Remember when Mom obediently did whatever Dad said, or at least gave the impression she did, because it was the culturally acceptable thing to do? In the good old days few people questioned the idea that Dad's decisions were final. Because of the human-rights movement, this is no longer true. When Mom quit modeling submissiveness, children stopped being submissive. Rudolph Dreikurs pointed out, "When Dad lost control of Mom, they both lost control of the children." (9)My first thought upon reading that passage was: "If only I had been obedient to my husband, my children would behave!" Tongue in cheek, of course.
But my second thought was: "Whoa. As a parent, I'm not providing anti-authoritarian discipline simply because it's the right thing to do. I'm doing it because my children wouldn't stand for the old style of authoritarian discipline."

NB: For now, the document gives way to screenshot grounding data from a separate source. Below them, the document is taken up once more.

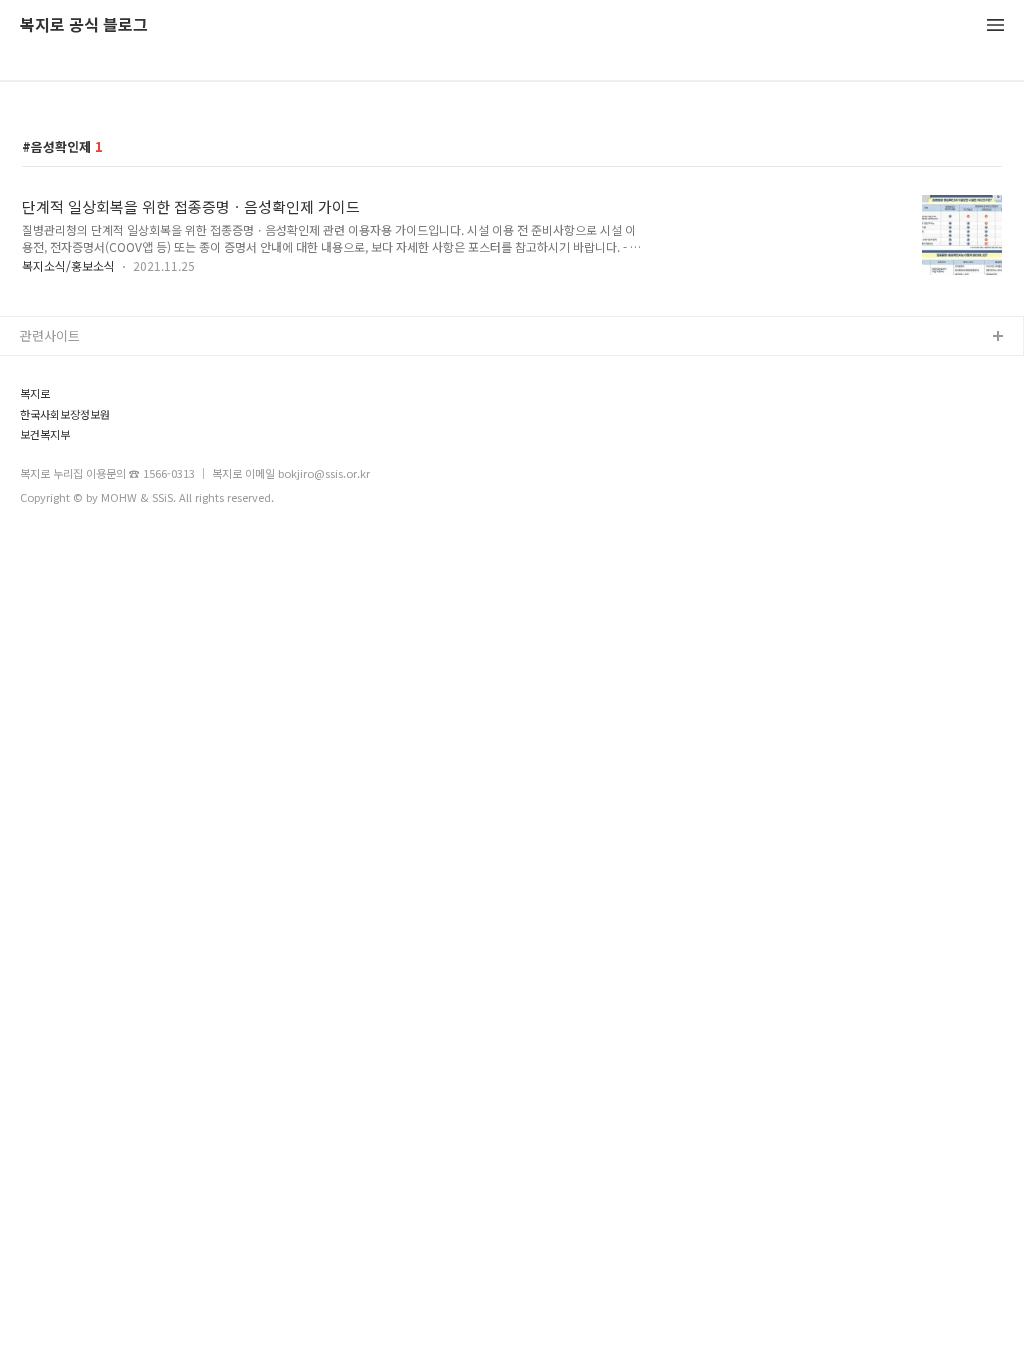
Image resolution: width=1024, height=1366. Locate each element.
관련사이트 (50, 335)
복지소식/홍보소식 (68, 265)
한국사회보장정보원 (65, 414)
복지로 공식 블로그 (84, 25)
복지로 (35, 393)
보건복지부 (45, 434)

It's a boring truism that raising kids is hard. Yeah, and what isn't? What's interesting to me is in which ways it's hard. What's hard is to get children to change their behavior without yelling at them, locking them in their room, and taking other authoritarian measures. Apparently, now that the feminist movement has liberated me, it's that much harder.
That is to say, feminist social movements also gave children the tools to liberate themselves. In the broader society, children are extremely disempowered and marginalized, but in the family situation, they have the ability to make their parents' life a living hell. (Or heaven, of course.)
In response, many parents have of necessity adopted an anti-authoritarian style. (Whether they adopt an anti-authoritarian style or an authoritarian one depends partly on ideology and partly on the skills they have on hand.)
Now what gets really interesting here is that once children are raised using anti-authoritarian methods, they become anti-authoritarian adults who participate in social movements.
That is to say, social movements that cause the liberation of adults can cause the liberation of children, and the liberation of children can strengthen social movements. It's a two-way street.
I have a final note about Dreikur's associate Alfred Adler, who made important contributions to positive discipline.
"Alfred Adler was a man with ideas ahead of his time. He was advocating equality for all people, all races, women, and children long before it was popular to do so. Adler, an Austrian of Jewish descent, had to leave his native land during the Nazi persecution in order to continue his work." (23)
I'd be curious to learn more about his history, but I take this to mean that his work was so threatening to fascism that he had to get the heck out of Nazi Germany.
My takeaway is this: if we want anti-authoritarian social movements to be successful, we need to pay close attention to children. They're marginalized, they're ignored, they're disempowered, but they can still sock it to The Man.